I want to store only 3 states in a column (if it was 2, I would use a boolean)

I considered using an ENUM('up', 'down', 'none') but it seems ENUMs take some significant space.

Is there a better way to store only -1 0 and 1 in a PostgresQL column?


4 Answers 4


If you want to save space, you can use the "char" data type. It stores a single byte.

you can cast integer or text to "char":

SELECT 'u'::"char", 'd'::"char", 'n'::"char";

 char | char | char 
 u    | d    | n
(1 row)

An enum uses 4 bytes since it is internally stored as a real.

You should not use "char" with non-ASCII characters!

What you are out to save space, you'll have to take alignment into account. The values are always aligned according to the type alignment. For example, a bigint always has to start at an address that is divisible by 8.

Now if your table is defined as

   smallflag "char",
   largenum  bigint

there will be 7 padding bytes between the columns, which would render all the space gains from "char" moot.

So place your table columns carefully.

  • 5
    I love "char", but it should be noted that it's still tagged as "internal" type in the manual, not in the SQL standard and not portable to other RDBMS. Commented Dec 2, 2019 at 17:32
  • 7
    Absolutely true. Usually scrimping for storage space and portability don't go together so well. Commented Dec 3, 2019 at 6:52

A bit of a hack, but is you make the column nullable you can still use a bool, with a null value as the third value.

Boolean still uses 1 byte in Postgres, though.

  • 2
    The big problem with using null as a third value is that the join semantics for null are different than for non-null values. Commented Dec 17, 2019 at 16:04

There is a tinyint extension that can store integers from -128 to 127 in a single byte of space, however it currently requires a rewrite to be compatible with postgres version 11 and greater.

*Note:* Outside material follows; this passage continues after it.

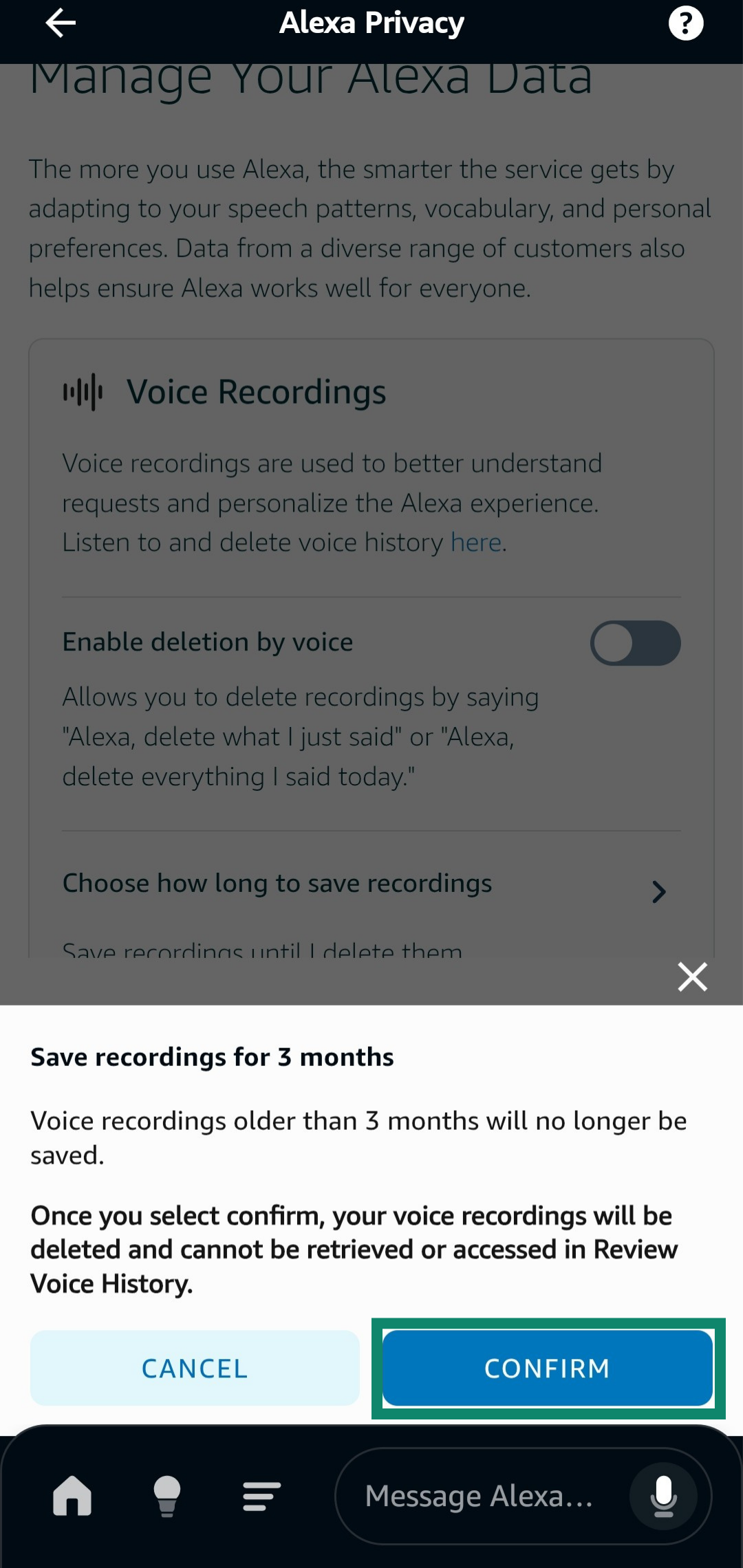Click the Voice Recordings sound wave icon

pyautogui.click(x=83, y=391)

Why this datatype is still unavailable in the main Postgres types has always been a mystery to me.

  • 4
    I'd rather consider pguint created by Peter Eisentraut (Postgres core developer). The "Discussion" in the Readme section provides some rationale, why you may not want to install additional integer types. Commented Dec 2, 2019 at 17:28
  • @ErwinBrandstetter The description in that link is fascinating. It never occured to me that there'd be no concept of extension/inheritance for similar types. Thanks very much for sharing.
    – Scoots
    Commented Dec 2, 2019 at 23:00

I'm not really an expert on Postgresql, but checking the docs you could use [var]char(n) as someone suggested. Or if you're comfortable working with bit values you could use [var]bit(n) which looks like the smallest possible. The storage size for [var]bit(n) is basically the number of bits rounded up to the next byte.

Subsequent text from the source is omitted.